[MATERIAL SHOWN]:
--- BEGIN ---

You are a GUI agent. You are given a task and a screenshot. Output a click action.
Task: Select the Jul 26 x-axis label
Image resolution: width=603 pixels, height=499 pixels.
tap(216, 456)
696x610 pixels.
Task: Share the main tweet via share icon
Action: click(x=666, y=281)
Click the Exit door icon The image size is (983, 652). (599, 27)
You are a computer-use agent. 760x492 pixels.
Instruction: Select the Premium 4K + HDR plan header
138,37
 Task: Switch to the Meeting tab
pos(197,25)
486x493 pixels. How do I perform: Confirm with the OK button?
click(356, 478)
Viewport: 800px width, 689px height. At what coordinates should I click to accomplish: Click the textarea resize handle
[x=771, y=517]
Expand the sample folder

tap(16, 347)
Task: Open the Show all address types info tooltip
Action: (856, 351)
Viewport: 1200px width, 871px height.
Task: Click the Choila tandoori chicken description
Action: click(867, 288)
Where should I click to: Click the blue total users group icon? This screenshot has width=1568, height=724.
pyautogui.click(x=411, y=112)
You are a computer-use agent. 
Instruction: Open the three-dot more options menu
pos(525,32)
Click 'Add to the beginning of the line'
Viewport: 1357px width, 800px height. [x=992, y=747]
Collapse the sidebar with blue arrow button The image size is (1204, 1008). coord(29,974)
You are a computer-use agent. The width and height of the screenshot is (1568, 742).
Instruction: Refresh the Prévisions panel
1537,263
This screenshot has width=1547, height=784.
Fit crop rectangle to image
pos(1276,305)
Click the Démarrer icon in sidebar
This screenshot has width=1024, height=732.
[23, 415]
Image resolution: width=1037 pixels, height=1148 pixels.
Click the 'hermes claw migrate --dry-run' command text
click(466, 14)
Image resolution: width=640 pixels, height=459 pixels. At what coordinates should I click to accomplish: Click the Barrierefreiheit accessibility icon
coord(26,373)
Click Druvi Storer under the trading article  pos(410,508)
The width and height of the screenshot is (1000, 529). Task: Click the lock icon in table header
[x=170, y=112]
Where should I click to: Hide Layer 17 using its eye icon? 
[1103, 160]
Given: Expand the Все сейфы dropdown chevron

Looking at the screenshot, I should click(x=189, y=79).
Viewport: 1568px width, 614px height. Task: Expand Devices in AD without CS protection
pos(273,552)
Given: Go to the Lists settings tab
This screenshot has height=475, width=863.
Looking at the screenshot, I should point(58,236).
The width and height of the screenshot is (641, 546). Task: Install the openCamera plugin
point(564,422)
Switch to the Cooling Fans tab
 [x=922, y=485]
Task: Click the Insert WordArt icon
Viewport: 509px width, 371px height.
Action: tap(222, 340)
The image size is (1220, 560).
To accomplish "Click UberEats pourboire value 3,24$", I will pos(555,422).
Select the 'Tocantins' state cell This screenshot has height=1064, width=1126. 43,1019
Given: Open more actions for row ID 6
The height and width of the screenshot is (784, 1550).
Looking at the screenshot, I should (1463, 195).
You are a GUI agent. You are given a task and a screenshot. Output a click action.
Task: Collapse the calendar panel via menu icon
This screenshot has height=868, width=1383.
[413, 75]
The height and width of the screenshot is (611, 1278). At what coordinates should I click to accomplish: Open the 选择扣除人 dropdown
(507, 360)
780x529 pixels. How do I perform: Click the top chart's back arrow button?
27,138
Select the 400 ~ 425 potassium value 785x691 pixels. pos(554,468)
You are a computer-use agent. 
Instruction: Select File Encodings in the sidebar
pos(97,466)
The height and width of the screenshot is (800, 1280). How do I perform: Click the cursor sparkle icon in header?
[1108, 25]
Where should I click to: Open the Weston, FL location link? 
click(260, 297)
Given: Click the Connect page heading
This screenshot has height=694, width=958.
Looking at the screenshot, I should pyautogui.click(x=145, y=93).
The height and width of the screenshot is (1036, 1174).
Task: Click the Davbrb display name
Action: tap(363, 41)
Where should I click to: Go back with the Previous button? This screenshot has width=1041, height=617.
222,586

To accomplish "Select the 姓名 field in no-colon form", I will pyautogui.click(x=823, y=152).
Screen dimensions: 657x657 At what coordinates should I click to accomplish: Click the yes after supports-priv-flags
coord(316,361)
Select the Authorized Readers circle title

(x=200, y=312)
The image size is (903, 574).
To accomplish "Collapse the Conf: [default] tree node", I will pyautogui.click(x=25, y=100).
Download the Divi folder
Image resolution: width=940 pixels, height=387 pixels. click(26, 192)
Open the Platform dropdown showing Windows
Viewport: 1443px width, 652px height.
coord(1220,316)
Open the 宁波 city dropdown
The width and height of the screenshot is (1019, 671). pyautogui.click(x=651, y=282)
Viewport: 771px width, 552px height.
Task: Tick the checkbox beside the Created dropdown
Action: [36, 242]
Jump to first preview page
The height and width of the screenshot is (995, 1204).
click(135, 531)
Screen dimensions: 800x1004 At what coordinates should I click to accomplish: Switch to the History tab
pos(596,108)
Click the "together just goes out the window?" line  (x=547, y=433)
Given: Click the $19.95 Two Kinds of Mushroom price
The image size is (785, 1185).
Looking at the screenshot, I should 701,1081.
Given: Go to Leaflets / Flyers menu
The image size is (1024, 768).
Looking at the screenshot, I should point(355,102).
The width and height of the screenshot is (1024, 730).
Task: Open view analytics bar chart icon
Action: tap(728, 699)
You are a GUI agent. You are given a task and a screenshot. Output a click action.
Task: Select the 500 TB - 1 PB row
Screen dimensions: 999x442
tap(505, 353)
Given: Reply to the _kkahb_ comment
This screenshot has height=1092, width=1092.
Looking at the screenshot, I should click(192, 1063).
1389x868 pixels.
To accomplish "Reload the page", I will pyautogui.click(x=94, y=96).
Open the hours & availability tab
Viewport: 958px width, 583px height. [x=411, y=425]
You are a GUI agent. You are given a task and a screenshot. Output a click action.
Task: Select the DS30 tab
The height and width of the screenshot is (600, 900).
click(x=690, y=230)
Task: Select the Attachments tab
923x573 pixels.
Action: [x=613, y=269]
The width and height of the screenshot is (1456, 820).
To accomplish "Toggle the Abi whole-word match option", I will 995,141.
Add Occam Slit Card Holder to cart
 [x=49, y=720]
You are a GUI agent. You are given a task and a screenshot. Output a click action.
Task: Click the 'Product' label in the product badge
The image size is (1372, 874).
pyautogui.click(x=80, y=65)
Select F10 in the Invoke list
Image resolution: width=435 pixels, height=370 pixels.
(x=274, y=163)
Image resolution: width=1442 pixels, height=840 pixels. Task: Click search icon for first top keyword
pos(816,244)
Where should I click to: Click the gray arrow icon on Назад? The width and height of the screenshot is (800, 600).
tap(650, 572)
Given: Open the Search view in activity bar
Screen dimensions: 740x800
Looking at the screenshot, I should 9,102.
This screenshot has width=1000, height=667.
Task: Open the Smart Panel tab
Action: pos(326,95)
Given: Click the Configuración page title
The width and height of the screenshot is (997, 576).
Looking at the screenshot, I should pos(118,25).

--- END ---

[TASK DESCRIPTION]:
Gather every line of the material above that holds the word "Where", and copy each one in full.

[RESPONSE TO THIS EXERCISE]:
Where should I click to: Click the blue total users group icon? This screenshot has width=1568, height=724.
Where should I click to: Hide Layer 17 using its eye icon? 
Where should I click to: Open the Weston, FL location link? 
Where should I click to: Go back with the Previous button? This screenshot has width=1041, height=617.
Where should I click to: Click the gray arrow icon on Назад? The width and height of the screenshot is (800, 600).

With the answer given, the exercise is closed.